Multifocal disease was present in 21.6% of our patients, and this group had a high prevalence of aggressive features with 36.4% of those having ETE and 40.9% of those having lymph node metastasis in either central and/or lateral neck compartments. Our findings agree with those given by Zheng et al. who showed that multifocality is significantly associated with central LN metastasis in PTMC and that this may indicate higher tumor aggressiveness [45]. In our study, the rate of LN metastasis in multifocal tumors with a maximum diameter ≤5 mm was 44.4%, and this was higher to the rate in multifocal patients with a maximum diameter >5 mm. In addition, the high prevalence of ETE even in multifocal PTMC <5 mm suggest that patients with multifocal disease should be managed more aggressively. In the current study, neck ultrasound was highly accurate in the evaluation of multifocality in the preoperative setting.

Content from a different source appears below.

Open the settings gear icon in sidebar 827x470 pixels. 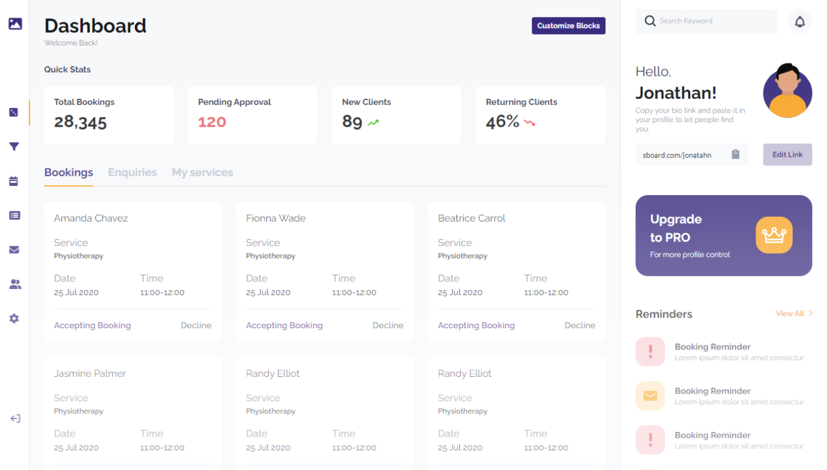(14, 319)
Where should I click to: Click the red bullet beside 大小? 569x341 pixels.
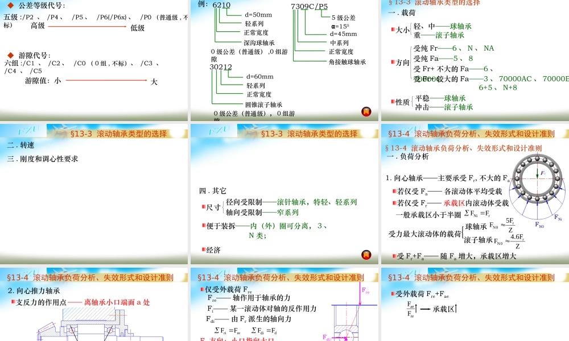(x=393, y=30)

Our study has some limitations. First, this is a retrospective study of a single institution, which limits the number of cases of patients with PTMC and as our study group is specific our results may not be representative of the entire population of the island. Second, the lateral compartment of the neck was dissected only when there were suspicious or malignant findings. Thus, micrometastatic lateral LN may have been missed. Nonetheless, to the best of our knowledge, this is the first study in Cyprus examining the role of the preoperative U/S examination in patients with PTMC.

In conclusion, the presence of LN metastasis and ETE in our cohort of PTMC patients in Cyprus is frequent. LN metastasis is associated with ETE and multifocality, and this is consistent with previous studies. An unexpectedly high prevalence of aggressive features was observed in multifocal “small” PTMCs less than 5 mm. We propose that multifocality should be considered as a significant risk factor, similar to ETE and LN metastasis, when deciding whether to proceed to USgFNA in subcentimeter nodules and even in <5 mm lesions. As the practice of active surveillance of small “low-risk” lesions gains more acceptance, the careful and detailed U/S examination is becoming even more critical.

Data Availability

The clinical study data used to support the findings of this study are included within the article.

Conflicts of Interest

The authors declare that there are no conflicts of interest regarding the publication of this article.